▸ **REQUIRED TASKS**:
1) In the piece about roller coasters, how old was the daughter when the writer began preparing her for riding them?
2) Write out the passage of the roller coaster piece word for word, starting with "It was awesome." and going on through "investment paid off.".

▸ **TEXT BLOCK**:
That’s what the guy who weighed our bags at the airport said seven years ago. It made me question whether or not airlines had ever considered any form of “Things Not to Say” training for their employees. It’s funny (not “funny ha ha” or “funny strange” but “funny disturbing”) how easy it is to build a complete understanding of a nation based on the most shocking news that comes out of it.
My daughter recently turned ten. Know how we celebrated?
We rode roller coasters.
Real, American roller coasters strategically engineered by certifiable maniacs to flatten your internal organs against your spine, stretch the front of your face to the back of your head and cause you to scream like Little Miss Muffet on Fear Factor.
It was awesome.
I had groomed her for this day since she was nine months old when I would pick her up, fling her over my shoulders, flip her upside down and throw her in the air as high as I could (much to the dismay of her mother). My reasoning? Roller coaster training. I was ensuring that I would have someone to ride the rides with someday in the future.
My investment paid off.

▸ **SUPPLIED DATA**:
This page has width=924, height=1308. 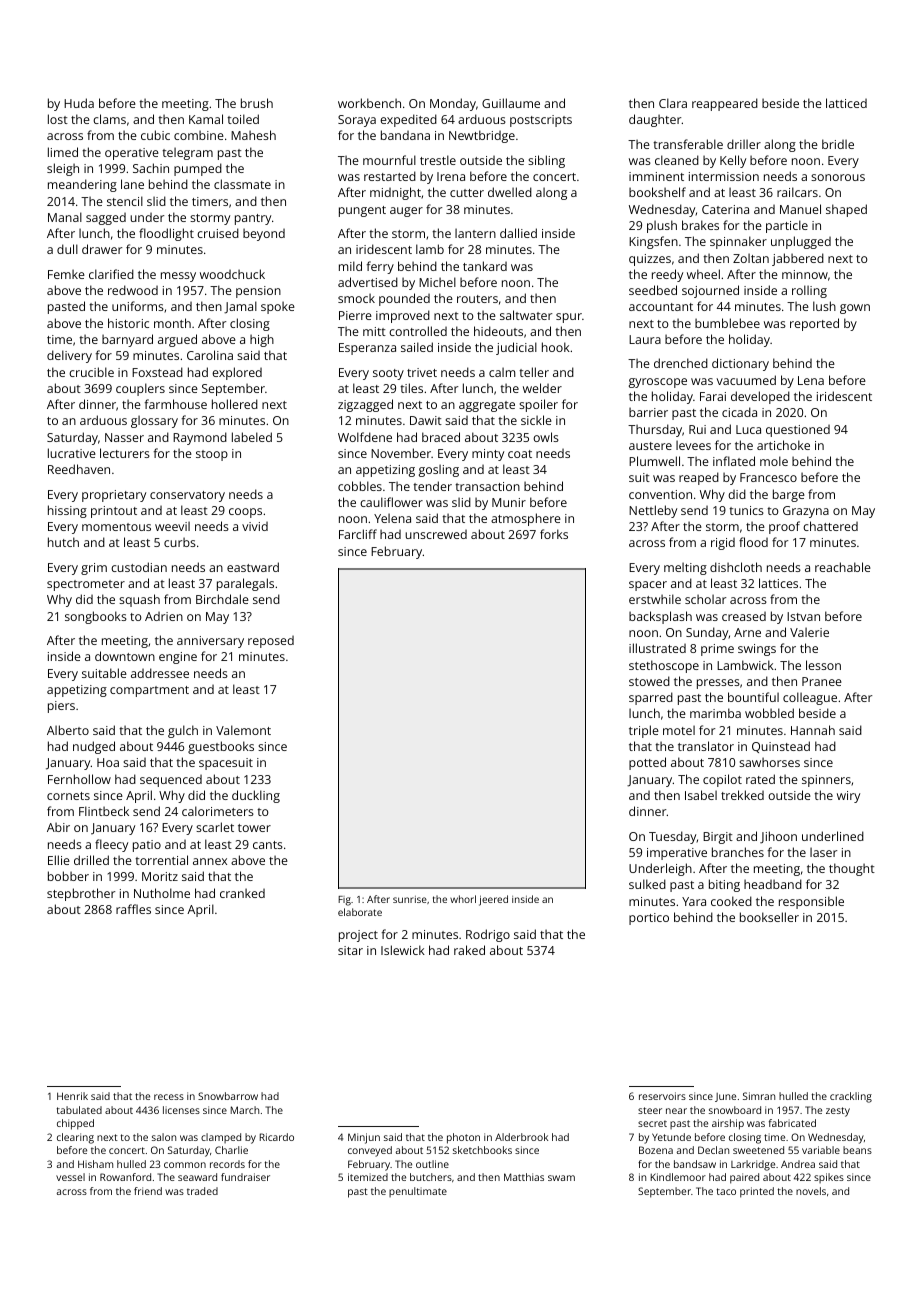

▸ **EXERCISE RESULTS**:
1) Nine months old.

2)
It was awesome.
I had groomed her for this day since she was nine months old when I would pick her up, fling her over my shoulders, flip her upside down and throw her in the air as high as I could (much to the dismay of her mother). My reasoning? Roller coaster training. I was ensuring that I would have someone to ride the rides with someday in the future.
My investment paid off.